● **問題**
次の一覧から、文字列「computer」を含む行をすべて抜き出してください。大文字と小文字は区別します。

[テキストと要素の位置を特定するための一覧]
....
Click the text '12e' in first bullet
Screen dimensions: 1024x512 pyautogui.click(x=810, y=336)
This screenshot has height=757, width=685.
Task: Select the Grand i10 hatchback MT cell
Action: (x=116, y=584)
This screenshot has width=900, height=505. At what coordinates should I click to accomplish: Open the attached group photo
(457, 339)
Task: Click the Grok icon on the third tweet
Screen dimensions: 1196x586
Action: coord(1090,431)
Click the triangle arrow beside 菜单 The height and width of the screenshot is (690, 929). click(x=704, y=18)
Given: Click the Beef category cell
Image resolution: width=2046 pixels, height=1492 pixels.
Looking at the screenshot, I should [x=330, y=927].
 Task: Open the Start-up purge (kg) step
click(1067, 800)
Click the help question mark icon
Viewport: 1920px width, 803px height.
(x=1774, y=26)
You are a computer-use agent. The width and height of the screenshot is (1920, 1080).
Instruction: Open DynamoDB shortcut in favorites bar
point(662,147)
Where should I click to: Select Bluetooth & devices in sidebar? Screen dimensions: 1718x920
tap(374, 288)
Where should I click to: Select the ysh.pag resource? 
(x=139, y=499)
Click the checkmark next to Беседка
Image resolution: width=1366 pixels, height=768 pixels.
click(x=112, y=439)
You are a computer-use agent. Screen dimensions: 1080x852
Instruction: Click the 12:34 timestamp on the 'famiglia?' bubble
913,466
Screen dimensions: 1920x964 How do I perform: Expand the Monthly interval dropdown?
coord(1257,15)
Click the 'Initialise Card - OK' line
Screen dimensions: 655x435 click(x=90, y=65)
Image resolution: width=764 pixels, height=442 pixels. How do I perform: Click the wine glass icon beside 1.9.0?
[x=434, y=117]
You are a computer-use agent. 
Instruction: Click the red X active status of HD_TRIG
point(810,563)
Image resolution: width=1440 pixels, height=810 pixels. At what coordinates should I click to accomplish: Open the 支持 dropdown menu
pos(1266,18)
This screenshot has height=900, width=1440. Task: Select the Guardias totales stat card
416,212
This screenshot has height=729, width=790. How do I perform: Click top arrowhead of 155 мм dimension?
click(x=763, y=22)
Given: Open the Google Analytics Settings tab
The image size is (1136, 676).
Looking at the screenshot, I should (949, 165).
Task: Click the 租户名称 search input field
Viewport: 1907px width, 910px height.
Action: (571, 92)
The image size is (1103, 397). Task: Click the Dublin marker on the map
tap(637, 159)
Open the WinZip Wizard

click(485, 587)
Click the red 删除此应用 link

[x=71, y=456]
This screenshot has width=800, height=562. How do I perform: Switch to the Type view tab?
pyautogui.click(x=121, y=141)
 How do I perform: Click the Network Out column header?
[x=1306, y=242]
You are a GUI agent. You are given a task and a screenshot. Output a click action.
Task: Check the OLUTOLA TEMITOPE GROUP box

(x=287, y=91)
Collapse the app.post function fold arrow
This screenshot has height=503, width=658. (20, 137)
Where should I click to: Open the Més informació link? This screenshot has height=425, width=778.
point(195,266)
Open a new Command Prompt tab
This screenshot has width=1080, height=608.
....
● **解答例**
You are a computer-use agent. The width and height of the screenshot is (1920, 1080).
You are a computer-use agent. Screen dimensions: 1080x852
You are a computer-use agent. 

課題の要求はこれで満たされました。